Maintaining Your Water Heater

Posted by HTP on Mar 3, 2017 3:00:00 PM

Maintaining your water heater can be a major factor in the number of years it stays working efficiently. A great way to maitain your unit is to drain it. While opinion may vary on how often you chose to drain your tank, you should try to always do it at least once a year.

Not sure how to get started on this? Below are step by step directions. Of course, if you don't feel comfortable doing this on your own it is never a bad idea to consult a professional before getting started or even to do the draining for you.

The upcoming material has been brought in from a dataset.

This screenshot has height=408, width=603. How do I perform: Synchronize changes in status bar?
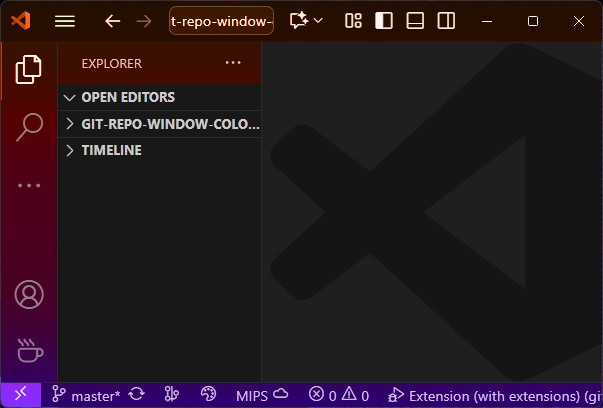[136, 395]
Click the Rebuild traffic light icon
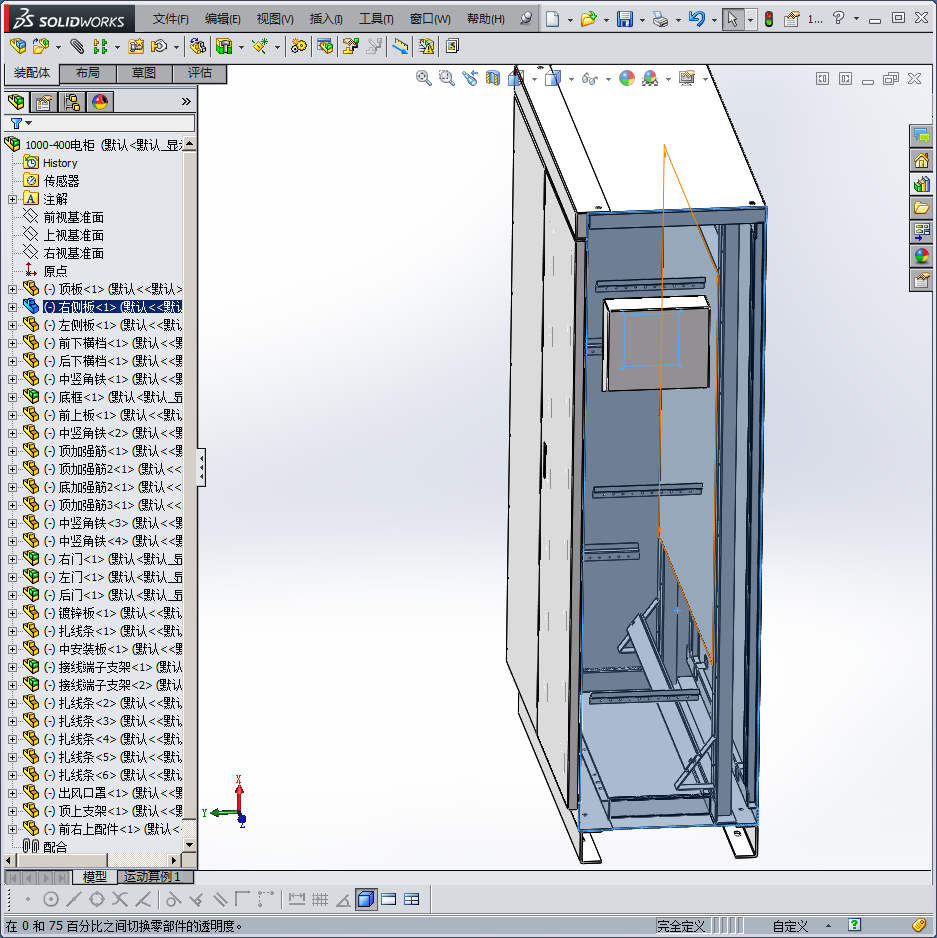Viewport: 937px width, 938px height. click(768, 19)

Shut off the water supply to your water heater

In most cases the water pipe and shut off valve will be located at the top of your unit. Turn the valve to shut off the water supply to the tank

Turn off the power to the water heater

If you have an electric water heater, turn off the power from the circuit breaker box. It is CRUCIAL to remember that if you fail to shut down the power to your electric water heater you risk burning the element out. If you have a gas water heater shut off the gas by turning the valve on the gas supply line that runs to the tank.

Give the water some time to cool off

Because this is a water HEATER the water is going to be extremely hot. To prevent any kind of injury it is best to let your water heater sit overnight to allow the water to become cool before your drain it.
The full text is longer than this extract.